En definitiva, llega a nuestras salas otra cinta con la fórmula de ''artista y modelo'', sólo que aquí el primer factor se ha duplicado... si es que esto implica un cambio realmente relevante. En definitiva, sin excesivas novedades en el frente. Cabe esperar pues, que la introducción de nuevos factores que eviten el déjà vu total corra a cuenta de Monsieur Bourdos, a quien a estas alturas se le presupone la experiencia suficiente como para sacarle a sus historias un mínimo exigible de jugo. Pero no. Desde el papel, 'Renoir' se revela como una película demasiado fiel al objeto de estudio. En efecto, su tratamiento denota que éste es
un trabajo claramente concebido por alguien que ''parece vivir en otro mundo'' (de hecho, lo mismo podía aplicarse a la teóricamente mucho más comercial 'Premonición'), y que por esto no siente el peso de las concesiones a su audiencia.
En apariencia (demasiado en apariencia) difusa, confusa, incluso conquistada por una profunda sensación de dejadez y -peor aún- de antipatía... lo que sucede en realidad es que
el ''qué'' (para entendernos, la historia en cuanto a narración clásica) pasa a tener una importancia secundaria.
Lo que realmente busca este cineasta de Niza es centrarse en el ''cómo'', dando así un paso más en su personal y, por supuesto, muy reconocible
cine atmosférico. De repente, los estados de ánimo y las etapas por los que pasan los personajes no quedan marcados por el guión, sino por el montaje: por el suave encadenado de escenas, por la algo desconcertante (pero indudablemente acertada) combinación de planos y contra-planos, por el cadencioso tempo que marca la entrada y la salida de las piezas en el tablero...
Lo mismo que darle voz propia, de la forma menos obvia, a un moribundo al que ni le quedan energías para hablar. Pero por encima de todo, donde realmente se crece este 'Renoir' es, tal y como de hecho exigía el programa, en un
sobresaliente apartado visual.
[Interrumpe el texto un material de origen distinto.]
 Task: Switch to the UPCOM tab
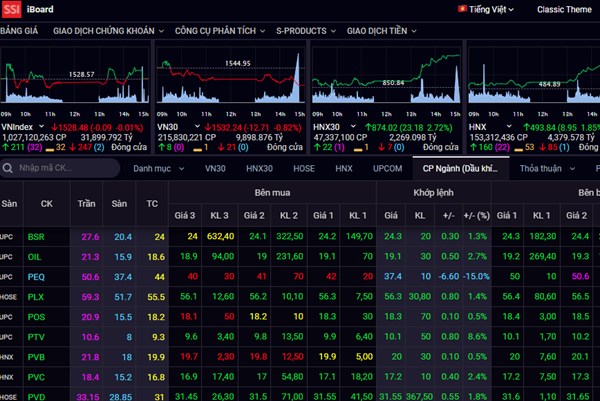[387, 168]
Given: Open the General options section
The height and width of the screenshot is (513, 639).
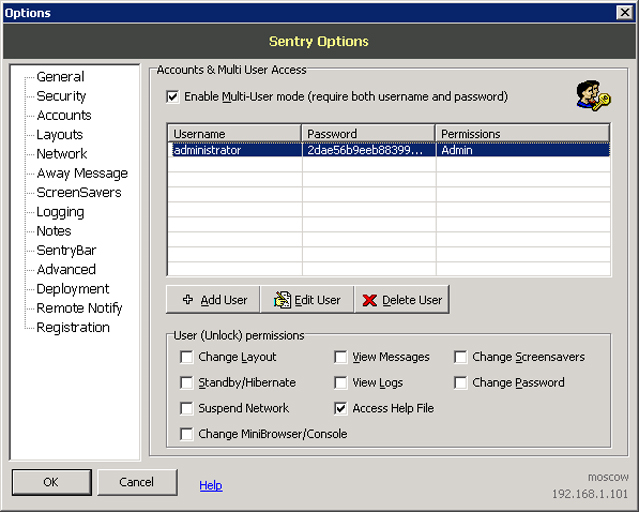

La luminosa y -por descontado- prodigiosa fotografía a cargo de Mark Ping Bing Lee (colaborador de Hou Hsiao-Hsien en la cromáticamente también impactante 'Millennium Mambo') sea tal vez el mejor homenaje al genial pintor.
Con la fuerza del impresionismo y el magnetismo del clasicismo barroco, luce, durante la hora y media larga de metraje, una excelsa paleta de colores que, por sí sola, ya casi justifica este lujo en el que se ha convertido una entrada de cine y que, como viene siendo habitual en
Bourdos, convierte las distancias cortas en un inteligentísimo e híper-visible segundo plano.